On 16/07/08 08:43, François Ingelrest wrote:
> On Wed, Jul 16, 2008 at 01:10, Ian Kelling<[EMAIL PROTECTED]>  wrote:
>> For 4, you can do something similar, like :inoremap<ESC>  <ESC>l
>
> I've been using something like that for some time:
>
> inoremap<Esc>  <Right><Esc>
>
> This works in GVim but breaks extended keys in Vim (they send<Esc>  as
> the first keycode).
>
> It seems that Vim doesn't wait a bit to see if another keycode
> follows, but rather immediately applies the mapping. This does not
> happen without the mapping, because in this case Vim correctly waits a
> bit to see whether it's<Esc>  or an extended keycode. Not sure whether
> this a bug or something desirable though...
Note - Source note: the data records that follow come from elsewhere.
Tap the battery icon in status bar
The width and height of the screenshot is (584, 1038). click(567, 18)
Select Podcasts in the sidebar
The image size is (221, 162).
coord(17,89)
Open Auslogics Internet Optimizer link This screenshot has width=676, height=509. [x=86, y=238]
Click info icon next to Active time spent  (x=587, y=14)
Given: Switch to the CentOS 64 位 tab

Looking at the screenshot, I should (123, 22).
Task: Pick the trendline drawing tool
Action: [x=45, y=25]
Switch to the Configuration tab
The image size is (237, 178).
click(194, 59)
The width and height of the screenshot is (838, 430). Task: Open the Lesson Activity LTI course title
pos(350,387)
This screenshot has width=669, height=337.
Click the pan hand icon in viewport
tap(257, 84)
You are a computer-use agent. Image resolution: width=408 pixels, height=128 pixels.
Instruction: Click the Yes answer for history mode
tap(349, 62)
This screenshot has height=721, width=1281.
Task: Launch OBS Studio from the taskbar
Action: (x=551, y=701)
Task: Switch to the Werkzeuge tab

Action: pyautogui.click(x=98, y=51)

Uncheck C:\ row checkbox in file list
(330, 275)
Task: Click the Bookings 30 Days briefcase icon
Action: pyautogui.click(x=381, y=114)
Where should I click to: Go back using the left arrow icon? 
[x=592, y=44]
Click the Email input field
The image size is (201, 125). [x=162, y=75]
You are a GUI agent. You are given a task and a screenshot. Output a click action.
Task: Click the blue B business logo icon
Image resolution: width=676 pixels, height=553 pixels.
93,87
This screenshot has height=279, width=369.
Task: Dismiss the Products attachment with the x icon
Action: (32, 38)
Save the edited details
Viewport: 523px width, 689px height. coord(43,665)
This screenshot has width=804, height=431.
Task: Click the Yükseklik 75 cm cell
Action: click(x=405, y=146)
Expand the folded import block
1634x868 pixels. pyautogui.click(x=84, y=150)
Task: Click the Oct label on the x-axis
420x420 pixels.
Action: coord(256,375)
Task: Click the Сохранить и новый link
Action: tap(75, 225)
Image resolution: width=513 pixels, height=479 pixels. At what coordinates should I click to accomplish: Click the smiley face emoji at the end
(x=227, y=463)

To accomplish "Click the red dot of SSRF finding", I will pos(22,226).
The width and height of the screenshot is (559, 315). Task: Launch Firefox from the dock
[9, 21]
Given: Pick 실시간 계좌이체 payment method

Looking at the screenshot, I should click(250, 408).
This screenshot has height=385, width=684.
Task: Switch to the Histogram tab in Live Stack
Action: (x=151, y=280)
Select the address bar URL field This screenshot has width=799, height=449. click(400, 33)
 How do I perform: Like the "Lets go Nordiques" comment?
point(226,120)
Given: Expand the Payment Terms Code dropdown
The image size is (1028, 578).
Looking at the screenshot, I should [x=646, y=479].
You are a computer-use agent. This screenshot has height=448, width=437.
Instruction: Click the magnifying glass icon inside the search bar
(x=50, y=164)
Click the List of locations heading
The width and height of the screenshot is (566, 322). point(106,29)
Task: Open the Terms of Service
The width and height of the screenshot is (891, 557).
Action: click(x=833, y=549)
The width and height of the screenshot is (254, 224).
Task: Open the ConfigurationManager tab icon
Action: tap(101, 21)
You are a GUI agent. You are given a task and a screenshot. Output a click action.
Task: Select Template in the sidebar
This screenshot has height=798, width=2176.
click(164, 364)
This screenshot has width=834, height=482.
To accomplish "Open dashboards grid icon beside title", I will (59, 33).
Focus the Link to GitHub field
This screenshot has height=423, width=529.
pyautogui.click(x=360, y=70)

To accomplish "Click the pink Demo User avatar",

IIUC it is usually a side-effect of 'ttimeoutlen' being at its default 
of -1 (wait just as long for keycodes as for mappings). With something like

        set timeout ttimeoutlen=100 timeoutlen=5000

keycodes will timeout after one-tenth of a second (fast for a human, but 
usually quite lazy for a keyboard driver or a telecom line) while 
mappings will only timeout after five seconds (which should be ample for 
a human typist). Then if <Esc> is followed by something within one-tenth 
of a second it is examined for a keycode, but after that it still counts 
for a mapping.

If it still doesn't work, add

        inoremap   <Esc><Esc>  <Esc>

to force the full timeout (5s in my example) on the Esc key when not 
part of a keycode.


Best regards,
Tony.
-- 
Never commit yourself!  Let someone else commit you.